Closes #348.

This design addresses some problems we've had in the past when modeling sparse data where our objects were not flexible nor composable enough, which led to APIs which were hard to maintain and state which was hard to track.

This design starts by decomposing sparse formats into two components which are utlimately combined to compose the full sparse object:

1. a structural component manages the sparsity of the object , indexing, and data-specific metadata, such as total number of rows and columns.
2. a valued or matrix component combines with a structure and manages the nonzero elements.

Note that this design also affords the ability to model a sparse tensor in the future, as a new format tensor could allow for composing multiple structural and multiple valued components. This could enable our algorithms to support things decompositions of higher ordered structures and/or associated values.

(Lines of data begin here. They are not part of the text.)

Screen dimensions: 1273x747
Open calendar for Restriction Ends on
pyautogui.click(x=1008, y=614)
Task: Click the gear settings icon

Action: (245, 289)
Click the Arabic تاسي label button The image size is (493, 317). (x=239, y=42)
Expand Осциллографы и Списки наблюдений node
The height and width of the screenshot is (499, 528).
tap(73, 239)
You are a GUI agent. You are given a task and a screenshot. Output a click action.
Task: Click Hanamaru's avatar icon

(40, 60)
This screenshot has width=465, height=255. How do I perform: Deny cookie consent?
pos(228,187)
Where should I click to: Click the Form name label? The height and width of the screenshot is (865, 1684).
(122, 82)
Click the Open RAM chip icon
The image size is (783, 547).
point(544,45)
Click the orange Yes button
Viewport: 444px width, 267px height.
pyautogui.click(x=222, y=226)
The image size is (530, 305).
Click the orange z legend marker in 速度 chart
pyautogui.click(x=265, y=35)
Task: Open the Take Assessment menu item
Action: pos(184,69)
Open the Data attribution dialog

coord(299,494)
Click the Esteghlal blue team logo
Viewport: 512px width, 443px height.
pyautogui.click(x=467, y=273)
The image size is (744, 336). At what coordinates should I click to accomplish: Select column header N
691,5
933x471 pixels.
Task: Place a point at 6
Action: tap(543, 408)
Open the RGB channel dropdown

In addition to being flexible and composable, this design also needs to satisfy a couple different levels of immutability:

1. Read-only: immutable structure, immutable nonzero elements
2. Fixed-sparsity and value-mutable: immutable structure, mutable nonzero elements
3. Mutable-sparsity and value-mutable: mutable structure, mutable nonzero elements

Two concepts introduced in this design are pretty core to the 3 states above:

1. structure-preserving formats are views and require the sparsity to be known at creation time. The actual structural components may or may not be mutable.
2. structure-owning formats house owning containers and don't require the sparsity to be known at creation time and provide a way to initialize() the sparsity once it is known. These formats will have mutable structure and nonzero elements.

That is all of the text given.